Thirty Four/ Piyano

179 26 7
                                    

Parmakları piyanonun tuşlarında adeta dans ediyordu. Küçüklüğünden beri eğitim aldığı piyanoyu çalarken gözlerini kapatmış, tamamen yaptığı işe odaklanmıştı.

Sırtında hissettiği acıyla alt dudağını ısırdı. "Dik dur!" Annesi elindeki uzun tahta cetveli oğlunun sırtına vurdu.

Annesi giydiği etekli takım elbisesiyle elindeki forma birşeyler karalıyorken duruşunu dikleştirdi. Annesi etrafında dönerek inceliyor, babası da başında durarak yanlış bir tuşa basıp basmadığını görmek için tetikte duruyordu.

Yarın olacak gösterisi için son hazırlıklarını yapıyordu. 18 yaşında olan genç hayatı boyunca ailesinin istediklerini yapmıştı. Yapmak zorunda bırakılmıştı. Sevmezdi hayatını Chan.

O bu hayatta tek birisini severdi. O da rakibi kahveli çocuktu. Chan çekindiği için ve de ailesi izin vermediği için ismini soramamıştı ona. O yüzden kahveli çocuk derdi hep.

Chan yanlış bir tuşa bastığında içinden küfür etti. Annesi etrafında dönmeyi bıraktı. Babası katı suratıyla -her zamanki haliydi- elini Chan'a uzattı.

"Elini ver."

"Baba özür-"

"Elini ver dedim sana!"

Chan, boş tiyatro salonunda yayılan yüksek sesle olduğu yerde sıçradı. Gözlerini sıkıca kapatarak ellerini uzattı. Avuç içlerine hızlı bir şekilde inen cetvelle ses çıkartmamak için dudaklarını birbirine bastırdı.

"Tekrar çal." Çalmak istemiyordu. Bu yirminci denemeleriydi. Yorulduğu için en sonunda hata yapmıştı. Bu da ufak bir uyarı almasına sebep olmuştu.

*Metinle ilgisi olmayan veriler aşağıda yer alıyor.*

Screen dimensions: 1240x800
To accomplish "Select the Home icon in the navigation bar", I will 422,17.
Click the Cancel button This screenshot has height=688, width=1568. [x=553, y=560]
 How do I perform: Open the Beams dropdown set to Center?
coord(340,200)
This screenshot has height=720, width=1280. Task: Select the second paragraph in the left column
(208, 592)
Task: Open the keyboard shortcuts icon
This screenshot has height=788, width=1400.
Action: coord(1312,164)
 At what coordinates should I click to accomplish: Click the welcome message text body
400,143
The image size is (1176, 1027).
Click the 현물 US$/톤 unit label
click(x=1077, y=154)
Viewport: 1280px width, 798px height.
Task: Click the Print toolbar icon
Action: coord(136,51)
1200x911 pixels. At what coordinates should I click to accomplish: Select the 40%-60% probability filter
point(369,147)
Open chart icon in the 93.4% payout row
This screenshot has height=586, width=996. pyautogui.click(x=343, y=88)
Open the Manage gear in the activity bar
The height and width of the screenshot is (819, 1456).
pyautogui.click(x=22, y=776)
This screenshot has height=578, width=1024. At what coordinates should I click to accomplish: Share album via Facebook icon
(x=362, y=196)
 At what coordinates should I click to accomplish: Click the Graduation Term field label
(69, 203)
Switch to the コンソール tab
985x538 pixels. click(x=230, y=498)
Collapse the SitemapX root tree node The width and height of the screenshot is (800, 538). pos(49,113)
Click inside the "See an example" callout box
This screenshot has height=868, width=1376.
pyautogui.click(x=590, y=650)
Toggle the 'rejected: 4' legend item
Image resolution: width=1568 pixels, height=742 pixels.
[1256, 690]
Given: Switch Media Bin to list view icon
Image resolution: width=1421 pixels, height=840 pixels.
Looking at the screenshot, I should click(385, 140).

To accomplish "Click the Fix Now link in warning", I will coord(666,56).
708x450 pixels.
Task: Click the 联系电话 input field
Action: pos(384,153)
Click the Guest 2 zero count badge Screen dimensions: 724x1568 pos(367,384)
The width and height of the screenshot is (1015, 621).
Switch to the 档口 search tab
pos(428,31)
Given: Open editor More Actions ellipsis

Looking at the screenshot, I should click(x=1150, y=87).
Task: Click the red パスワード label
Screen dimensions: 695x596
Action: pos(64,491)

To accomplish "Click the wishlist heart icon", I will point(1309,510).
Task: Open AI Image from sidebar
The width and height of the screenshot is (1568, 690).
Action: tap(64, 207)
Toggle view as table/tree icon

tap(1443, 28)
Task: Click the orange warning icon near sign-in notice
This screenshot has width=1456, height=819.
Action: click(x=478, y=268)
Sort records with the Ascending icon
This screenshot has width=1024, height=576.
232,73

Chan başıyla onaylayarak baştan çalmaya başladı şarkıyı. Bir andan söyler iken, diğer yandan parmaklarını tuşlarda gezdiriyordu.

Bu yaşına kadar hep ailesinin dediği olmuştu. Onların istediği okullarda, bölümlerde okumuş, istediklerinin dışına çıkmamıştı.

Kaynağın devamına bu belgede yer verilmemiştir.